▸ Records from a data collection:
+++++

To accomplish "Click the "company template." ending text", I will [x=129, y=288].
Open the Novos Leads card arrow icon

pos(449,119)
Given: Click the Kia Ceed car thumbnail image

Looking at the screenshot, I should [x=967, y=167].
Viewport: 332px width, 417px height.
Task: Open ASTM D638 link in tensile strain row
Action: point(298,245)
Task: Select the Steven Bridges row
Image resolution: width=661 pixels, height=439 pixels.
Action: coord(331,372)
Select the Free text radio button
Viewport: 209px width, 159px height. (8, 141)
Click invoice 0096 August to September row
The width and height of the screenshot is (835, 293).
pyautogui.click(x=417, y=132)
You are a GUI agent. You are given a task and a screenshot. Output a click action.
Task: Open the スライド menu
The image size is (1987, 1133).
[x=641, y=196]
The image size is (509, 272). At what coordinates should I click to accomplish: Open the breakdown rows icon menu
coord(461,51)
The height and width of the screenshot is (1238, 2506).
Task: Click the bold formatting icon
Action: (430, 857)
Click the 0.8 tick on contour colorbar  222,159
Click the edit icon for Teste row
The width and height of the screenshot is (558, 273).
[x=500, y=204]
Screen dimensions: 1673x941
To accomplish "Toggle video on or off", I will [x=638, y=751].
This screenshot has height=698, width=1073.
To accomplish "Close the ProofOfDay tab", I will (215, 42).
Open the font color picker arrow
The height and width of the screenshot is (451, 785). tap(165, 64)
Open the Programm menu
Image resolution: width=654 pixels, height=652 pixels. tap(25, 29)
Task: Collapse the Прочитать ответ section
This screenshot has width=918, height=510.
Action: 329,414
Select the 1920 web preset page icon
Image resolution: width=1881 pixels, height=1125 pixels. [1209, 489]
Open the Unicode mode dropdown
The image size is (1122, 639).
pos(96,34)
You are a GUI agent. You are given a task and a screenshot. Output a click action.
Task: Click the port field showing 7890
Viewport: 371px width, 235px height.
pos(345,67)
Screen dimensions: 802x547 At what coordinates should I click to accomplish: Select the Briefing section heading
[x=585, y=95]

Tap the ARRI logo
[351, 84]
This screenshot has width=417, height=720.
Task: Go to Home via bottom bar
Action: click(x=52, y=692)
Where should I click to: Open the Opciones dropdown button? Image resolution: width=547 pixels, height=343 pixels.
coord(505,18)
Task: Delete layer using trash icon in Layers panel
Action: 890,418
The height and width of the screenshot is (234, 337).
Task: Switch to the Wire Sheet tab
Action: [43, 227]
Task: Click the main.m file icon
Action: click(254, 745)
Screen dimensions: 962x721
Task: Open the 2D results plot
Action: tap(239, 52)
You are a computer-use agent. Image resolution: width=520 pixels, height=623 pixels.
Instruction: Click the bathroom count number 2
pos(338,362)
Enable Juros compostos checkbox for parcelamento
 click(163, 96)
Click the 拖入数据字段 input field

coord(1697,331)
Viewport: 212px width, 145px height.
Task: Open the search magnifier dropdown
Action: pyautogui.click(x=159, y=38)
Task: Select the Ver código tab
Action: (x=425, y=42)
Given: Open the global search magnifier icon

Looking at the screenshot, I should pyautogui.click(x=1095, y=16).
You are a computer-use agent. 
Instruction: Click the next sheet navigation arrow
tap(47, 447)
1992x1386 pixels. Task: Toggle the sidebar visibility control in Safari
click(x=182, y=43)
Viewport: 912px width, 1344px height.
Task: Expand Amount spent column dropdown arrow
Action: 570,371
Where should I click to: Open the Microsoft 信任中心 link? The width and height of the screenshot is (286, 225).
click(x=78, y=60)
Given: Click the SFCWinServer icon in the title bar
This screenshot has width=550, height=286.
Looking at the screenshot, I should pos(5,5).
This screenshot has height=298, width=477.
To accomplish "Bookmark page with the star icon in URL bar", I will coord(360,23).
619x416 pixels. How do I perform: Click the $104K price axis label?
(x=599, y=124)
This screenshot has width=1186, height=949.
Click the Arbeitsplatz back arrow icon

+++++

▸ Task prompt:
Change every "GUI agent" in the material to "UI agent", leaving all other text as it is.

▸ Exercise result:
To accomplish "Click the "company template." ending text", I will [x=129, y=288].
Open the Novos Leads card arrow icon

pos(449,119)
Given: Click the Kia Ceed car thumbnail image

Looking at the screenshot, I should [x=967, y=167].
Viewport: 332px width, 417px height.
Task: Open ASTM D638 link in tensile strain row
Action: point(298,245)
Task: Select the Steven Bridges row
Image resolution: width=661 pixels, height=439 pixels.
Action: coord(331,372)
Select the Free text radio button
Viewport: 209px width, 159px height. (8, 141)
Click invoice 0096 August to September row
The width and height of the screenshot is (835, 293).
pyautogui.click(x=417, y=132)
You are a UI agent. You are given a task and a screenshot. Output a click action.
Task: Open the スライド menu
The image size is (1987, 1133).
[x=641, y=196]
The image size is (509, 272). At what coordinates should I click to accomplish: Open the breakdown rows icon menu
coord(461,51)
The height and width of the screenshot is (1238, 2506).
Task: Click the bold formatting icon
Action: (430, 857)
Click the 0.8 tick on contour colorbar  222,159
Click the edit icon for Teste row
The width and height of the screenshot is (558, 273).
[x=500, y=204]
Screen dimensions: 1673x941
To accomplish "Toggle video on or off", I will [x=638, y=751].
This screenshot has height=698, width=1073.
To accomplish "Close the ProofOfDay tab", I will (215, 42).
Open the font color picker arrow
The height and width of the screenshot is (451, 785). tap(165, 64)
Open the Programm menu
Image resolution: width=654 pixels, height=652 pixels. tap(25, 29)
Task: Collapse the Прочитать ответ section
This screenshot has width=918, height=510.
Action: 329,414
Select the 1920 web preset page icon
Image resolution: width=1881 pixels, height=1125 pixels. [1209, 489]
Open the Unicode mode dropdown
The image size is (1122, 639).
pos(96,34)
You are a UI agent. You are given a task and a screenshot. Output a click action.
Task: Click the port field showing 7890
Viewport: 371px width, 235px height.
pos(345,67)
Screen dimensions: 802x547 At what coordinates should I click to accomplish: Select the Briefing section heading
[x=585, y=95]

Tap the ARRI logo
[351, 84]
This screenshot has width=417, height=720.
Task: Go to Home via bottom bar
Action: click(x=52, y=692)
Where should I click to: Open the Opciones dropdown button? Image resolution: width=547 pixels, height=343 pixels.
coord(505,18)
Task: Delete layer using trash icon in Layers panel
Action: 890,418
The height and width of the screenshot is (234, 337).
Task: Switch to the Wire Sheet tab
Action: [43, 227]
Task: Click the main.m file icon
Action: click(254, 745)
Screen dimensions: 962x721
Task: Open the 2D results plot
Action: tap(239, 52)
You are a computer-use agent. Image resolution: width=520 pixels, height=623 pixels.
Instruction: Click the bathroom count number 2
pos(338,362)
Enable Juros compostos checkbox for parcelamento
 click(163, 96)
Click the 拖入数据字段 input field

coord(1697,331)
Viewport: 212px width, 145px height.
Task: Open the search magnifier dropdown
Action: pyautogui.click(x=159, y=38)
Task: Select the Ver código tab
Action: (x=425, y=42)
Given: Open the global search magnifier icon

Looking at the screenshot, I should pyautogui.click(x=1095, y=16).
You are a computer-use agent. 
Instruction: Click the next sheet navigation arrow
tap(47, 447)
1992x1386 pixels. Task: Toggle the sidebar visibility control in Safari
click(x=182, y=43)
Viewport: 912px width, 1344px height.
Task: Expand Amount spent column dropdown arrow
Action: 570,371
Where should I click to: Open the Microsoft 信任中心 link? The width and height of the screenshot is (286, 225).
click(x=78, y=60)
Given: Click the SFCWinServer icon in the title bar
This screenshot has width=550, height=286.
Looking at the screenshot, I should pos(5,5).
This screenshot has height=298, width=477.
To accomplish "Bookmark page with the star icon in URL bar", I will coord(360,23).
619x416 pixels. How do I perform: Click the $104K price axis label?
(x=599, y=124)
This screenshot has width=1186, height=949.
Click the Arbeitsplatz back arrow icon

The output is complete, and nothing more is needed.